Memories are made of these
By Esther
- 1165 reads
Still searching
Feet onto the platform on Acton station and hands at the bottom of her handbag midst a toilet roll strip. Sticky cough mixture bottle, her Visa card and a cheap return ticket from Bedford, a brush with hair, three months old, that she meant to clean, a pair of knickers, a toothbrush stuck inside, a Take a Break magazine, and an underground map for when she was hopelessly lost. Family history courses yet to run, chocolate wrappers and then the item she had been looking for; her ‘3’ contract mobile phone she had almost got the hang of, although she wished the buttons weren’t quite so small.
“I’ve found it, I’ve found it!” she squealed, as her Aunt Joan met her outside the station, still bursting with excitement at her earlier success with the newspaper archives at Colin dale.
“Hi, that’s good, but get in and close the door, Esther, it’s freezing in here. You’ve had a good day then.
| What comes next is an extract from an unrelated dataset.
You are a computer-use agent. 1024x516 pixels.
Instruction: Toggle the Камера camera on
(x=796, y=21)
Let’s get you home and you can tell me all about it. Don’t forget your seat belt!”
So she had gone through lights on green and amber and stood her ground when a white van driver with his ear clamped to a mobile phone failed to intimidate her as they sat there in a bottle-neck, there seeming to be no way out for either of them; whilst the summer rain splattered her car (with a multitude of gadgets), as a plane flew low in the distance, banking then tilting before dropping like a lead balloon out of sight into Heathrow.
Then they sat together at the zebra crossing on the main road before turning left into her cosmopolitan world. There on the crossing was a blind man with a stick. Joan said he lived quite close-by and seemed confident with what he was doing. They both probably thought of James – Jim to her – and that was the connection, as well as the division, of over forty years, from such different worlds. She wanted to know so much about her dad, like; why was he blind; what school did he go to; what was he like as a person; did he have a sense of humour and was he quirky, like her, and; was his blindness genetic?
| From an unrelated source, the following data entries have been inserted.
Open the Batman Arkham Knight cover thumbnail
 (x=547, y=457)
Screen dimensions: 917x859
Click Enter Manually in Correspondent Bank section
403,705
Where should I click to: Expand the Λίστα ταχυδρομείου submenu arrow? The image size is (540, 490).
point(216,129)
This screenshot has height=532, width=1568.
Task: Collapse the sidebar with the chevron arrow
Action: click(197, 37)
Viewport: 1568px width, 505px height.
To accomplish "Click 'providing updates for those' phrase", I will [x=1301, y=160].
“Do you know”, Joan said, as they drove and parked outside her large terraced house, “he would know the number of the buses by the sound of the engines? And he was never phased about the underground and always just with a white stick!”
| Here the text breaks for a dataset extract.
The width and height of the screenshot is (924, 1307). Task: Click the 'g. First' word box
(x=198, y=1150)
Then they both got out of the car and headed towards her house and, somehow, everything then felt just right, and this was the continuation of that special friendship that went beyond her being an auntie and she definitely wasn’t what Esther had earlier expected. She seemed to enjoy cooking and said how, maybe, she took after her own lovely mum, as she reached into cupboards below her for a microwave dish and into a fridge concealed behind a cupboard door for her Soya milk. Mum was a master baker – that was something Esther did now know. Yet, how could she know anything else about her Nan? The last time she had seen her was the day after her dad had died, over half a lifetime since; yet, of course, she had thought about her as the years had flown. It was as important that she understood her Aunt Joan, as Joan understood her.
So she talked at length about Joe and how she loved her mum in spite of everything and how she treasured the memories of her dad, and was thankful for those first eight solid years of her life when she knew who she was, as well as her place in the world, just as she knew about love. Not knowing, as she talked, if she was twittering on a bit too much about how bad life was back then, how much she had lost faith; but still she talked and, still too, her auntie listened and nodded and said she understood about loss.
“My Dad – your grandfather, of course – was such a kind, gentle and loving man. I was only a girl in my early teens when he died and I can’t believe where those years have gone”.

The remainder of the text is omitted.